During 1996, Cheshire was advertised as the location for two potential radio stations. The remaining members of Wire FM's management team, Philip Houltby and David Duffy, assembled the bid in conjunction with IRG's licence bid team consisting of New Zealanders Kris Burford and Ande McPherson. Competition for the licence was expected to be strong and significant resources were allocated to the bid resulting in more than 250 letters of support being received and comprehensive research being undertaken and analysed by the most respected research organisations.

===Extended coverage area===
Following a review of the coverage pattern predicted for the High Warren Reservoir transmitter site, the strategic decision was made to include the Borough of Halton (Widnes and Runcorn) in the intended coverage area. To strengthen the bid in Halton, John Grindley (known on air as Phil Johnson) was invited to join the bid and bring his experience of the Halton FM RSL broadcasts to the team.

===Licence bid===
There was much discussion on Widnes and Runcorn's acceptance of the name 'Wire', however, the Radio Authority later indicated this was a key factor in awarding the licence. Application documents were submitted during May 1997 and the Radio Authority awarded the licence to Wire FM during November 1997.

Competing applications were :
- Warrington – Warrington FM (local consortium, supported by David Rodgers of Orchard FM)
- Warrington – Radio Warrington (Warrington Collegiate Institute-led bid backed by The Wireless Group)
- Halton – Fun FM (backed by The Bay)

Following the licence award, problems with securing an antenna site caused a six-month delay in getting on-air. The original space secured on the High Warren tower operated by Mercury Communications was to another user. But Orange were in the process of securing planning permission for a new, higher tower on close by land owned by Warrington Golf Course. A deal was struck and Orange were able to offer the station the prime antenna location at the top of the tower.

===Station launch===
The station launched under programme director Simon Wynne, who at the time was also PD of 1458 Lite AM in Manchester, and sales director Mark Collins.

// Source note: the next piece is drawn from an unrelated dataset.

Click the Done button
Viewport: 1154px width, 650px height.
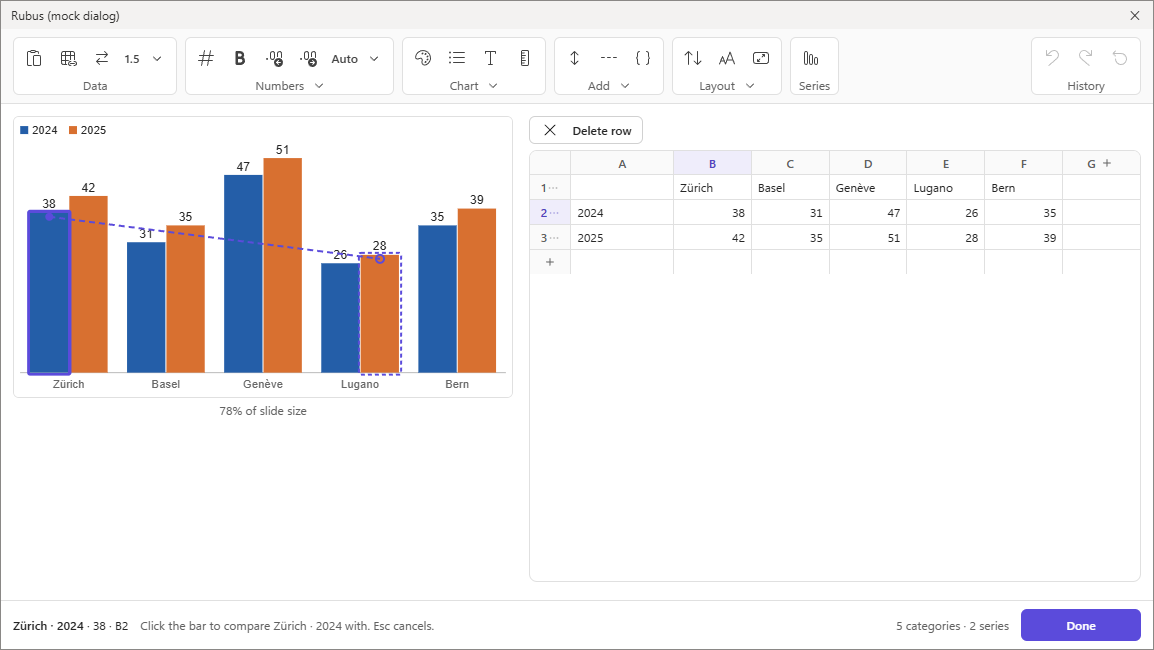pyautogui.click(x=1080, y=626)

Phil Johnson was the first voice on the station, presenting its weekday breakfast show. The first track to be played on the station was Lisa Stansfield's The Real Thing. Other launch presenters included Pete Pinnington (drive), Lee McGrath (evenings), Bobby Prior, John Seddon (sport) and Tony Johnson (Sunday night).

===Ownership changes===
In 1999, the owners of Wire FM, the Independent Radio Group, were brought by The Wireless Group in 1999. Six years later, TWG was taken over by UTV Media (later Wireless Group).

In February 2019, Wire FM was sold, along with Wireless's other local stations, to Bauer Radio.

===Relocation===
In early 2007, the station's owners approached UK media regulator OFCOM to ask permission to move the station's base from Warrington to the Haydock or Newton-le-Willows area of Merseyside as part of a plan to co-locate with two other stations from the Wireless Group group: Wish FM (Wigan and St Helens) and Tower FM (Bolton and Bury).

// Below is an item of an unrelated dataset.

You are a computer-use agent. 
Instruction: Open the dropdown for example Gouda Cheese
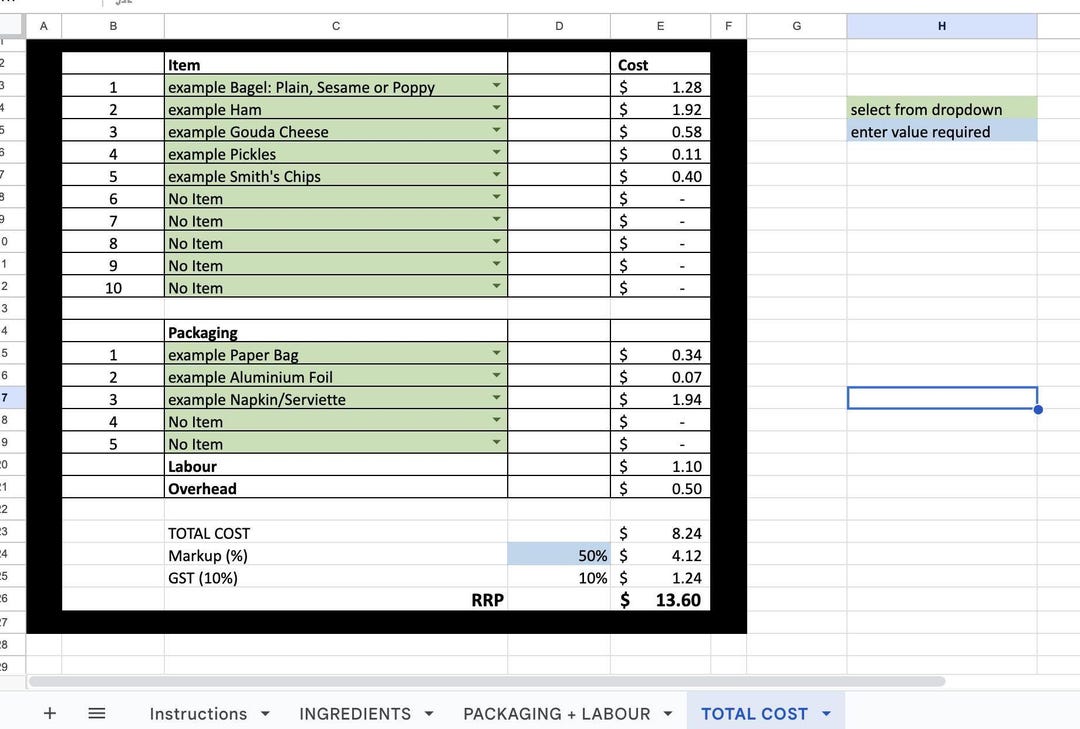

The original plan was abandoned but from the autumn of 2009, all three stations were based at studios in the Orrell area of Wigan.

==Station rebrand==
On 8 February 2019, Wire FM and the Wireless Group's local radio stations were sold to Bauer Radio. The sale was ratified in March 2020 following an inquiry by the Competition and Markets Authority.

On 27 May 2020, it was announced that Wire FM will join Bauer's Greatest Hits Radio network.

On 13 July 2020, local programming outside weekday breakfast was replaced by networked output from the GHR network, with Wire FM retaining its own branding.

In September 2020, the station merged with several in the North West of England and North Wales, as Greatest Hits Radio North West. The station's local breakfast show was replaced by a regional drivetime show. Localised news bulletins, traffic updates and advertising were retained. The station's Orrell studios were closed.